But building a heartfelt brand and mindful brand are one in the same. It's not pick or choose. Especially when you're small, building things the heartfelt way is the smart way. It's going to help you enjoy your work. Do it longer and with more satisfaction. It's going to attract people to you. It's going to make marketing and selling easier. Wildly so.
And how do you build a heartfelt brand? With authenticity.
How often do you come across advice telling you to be authentic? Without any actual tactical help for doing so?
How to grow a YouTube channel? Be authentic. How to grow an email subscriber list? Be authentic. How to improve your social media presence? You guessed it, be authentic.
This term used to actually give me anxiety. As if I somehow wasn't cool enough to be authentic. There is pressure to choose the traits that are most likely to be popular. This is why we already covered shifting your thinking away from rules and trends about how you are supposed to look. So in case it doesn't go without saying, don't try to cultivate something you're not. It won't work.
Let's start with your brand promise.
In a capitalist society, transactions take the form of currency for a product or service. But what's really happening is a currency of promises. You are promising to give something and your audience is promising to give something in return, whether monetary or attention. It's a humans doing business with humans.
Your promise is about taking a stand. It's about setting a goal and living up to it. And without ever even saying it, your audience will come to associate you with it.
Once you have your brand promise, next up is your brand descriptors. This is where you personality and ambitions start to come to life. Start to take shape. The idea here is to come up with a couple words that describe your brand. How it looks and feels, the overall aesthetic you want to convey.
And we live in a positive world here, so the trick is to have the opposite not be negative. You wouldn't want to pick a descriptor like honest because the opposite is dishonest. Instead you're looking for something like playful, because the opposite is serious. It's perfectly okay to be serious, that just might not be you.
And it should also be above and beyond the bare minimum of what it means to be in business.
C'mon people, I assume if I hire you to mow my lawn you're going to do a good job. I'm always a little wary when a business takes the basis of the work they do and makes it sound like a feature: delivers on time, accurate, responds to messages.

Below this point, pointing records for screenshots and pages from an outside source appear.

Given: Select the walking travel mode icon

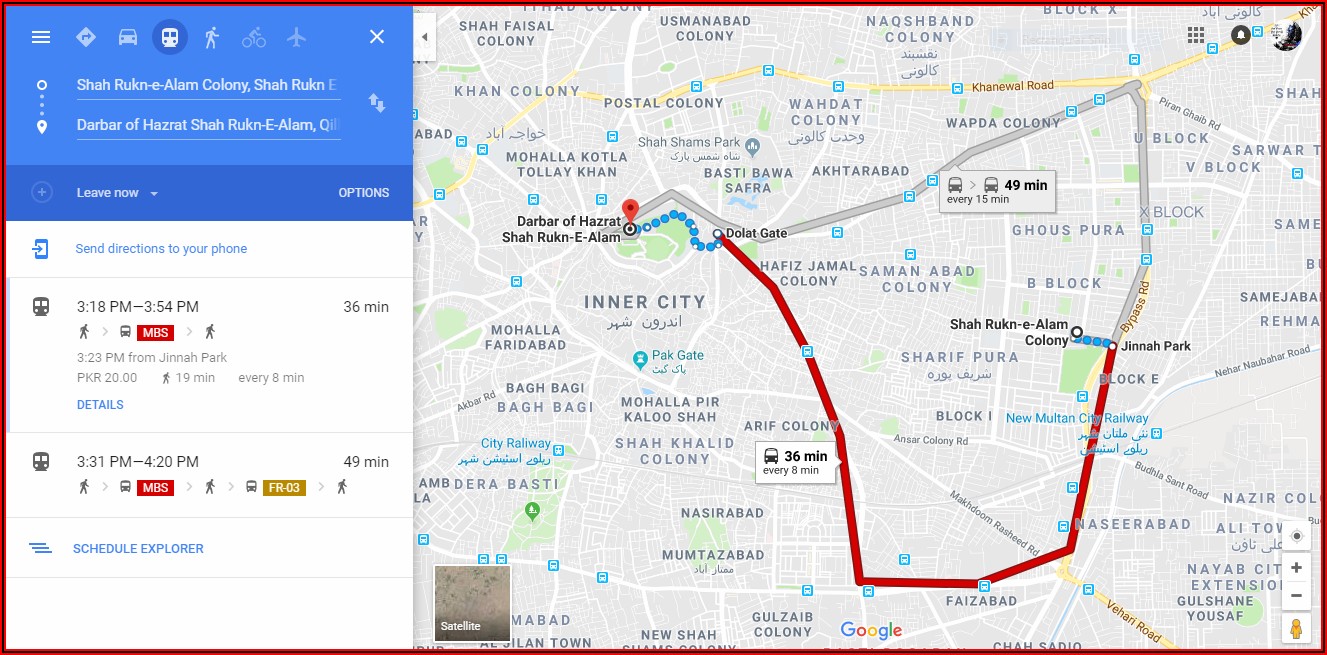Looking at the screenshot, I should coord(211,37).
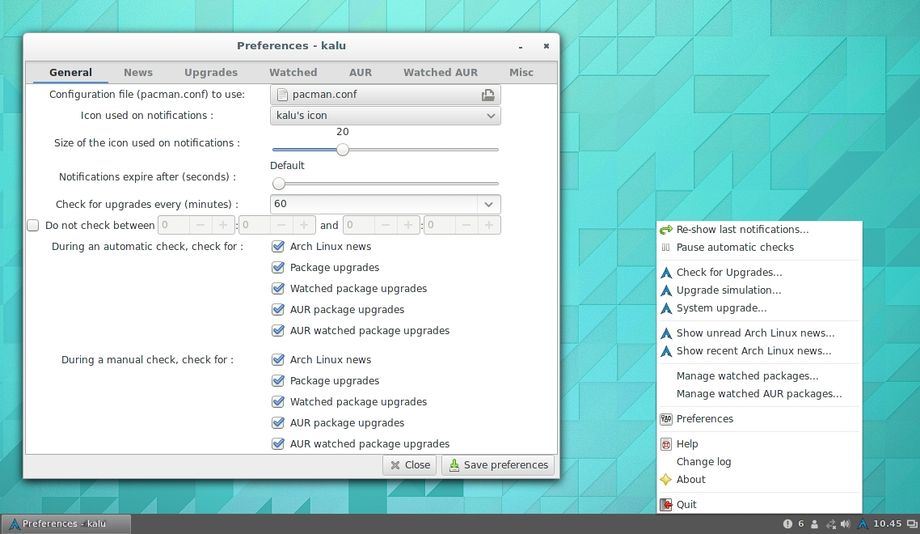
Task: Click the pause icon beside Pause automatic checks
Action: click(x=666, y=247)
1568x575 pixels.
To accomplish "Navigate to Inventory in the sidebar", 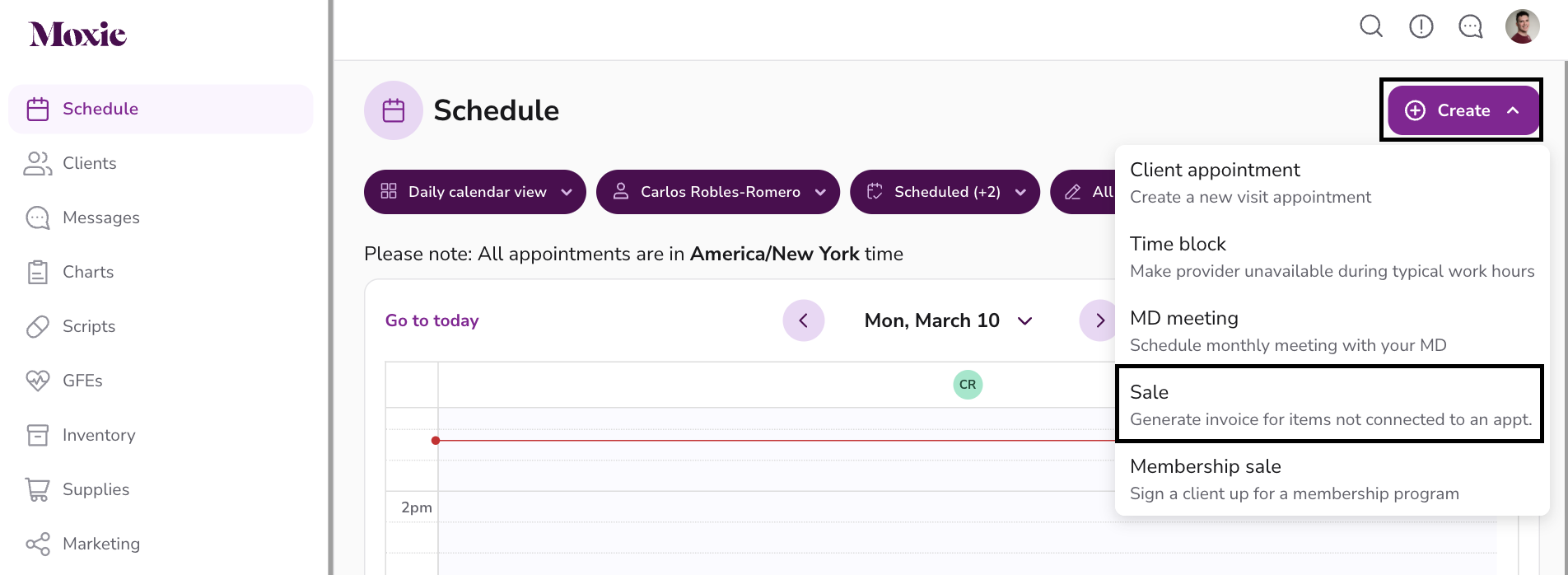I will (98, 435).
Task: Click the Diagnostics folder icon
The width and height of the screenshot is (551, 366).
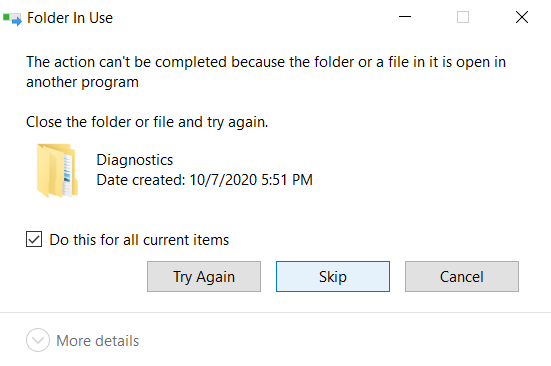Action: 57,170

And this last piece is where it gets really fun.
What are you personal interests? Think back to the quote from the beginning of this video: to be what no others are. Take a few minutes to step back and see yourself, your work, this brand you're creating with fresh eyes. Where are some places you can fold in extra pieces of your personality?
You can use these little extras you bring to the table to add personality to your website or emails. You make it a fun giveaways or fundraiser or event.
Maybe you're a non-profit trying to protect wild spaces, but you also love houseplants. Make sure there are plants in your office, have them in the back of zoom calls. Giveaway plants or sell them as a fundraiser. Something like because life is meant to be lived with nature.
Don't worry about getting things exactly right.
Give yourself room to play and evolve. And start by giving yourself some time to really dig into the worksheet and explore your own authentic voice.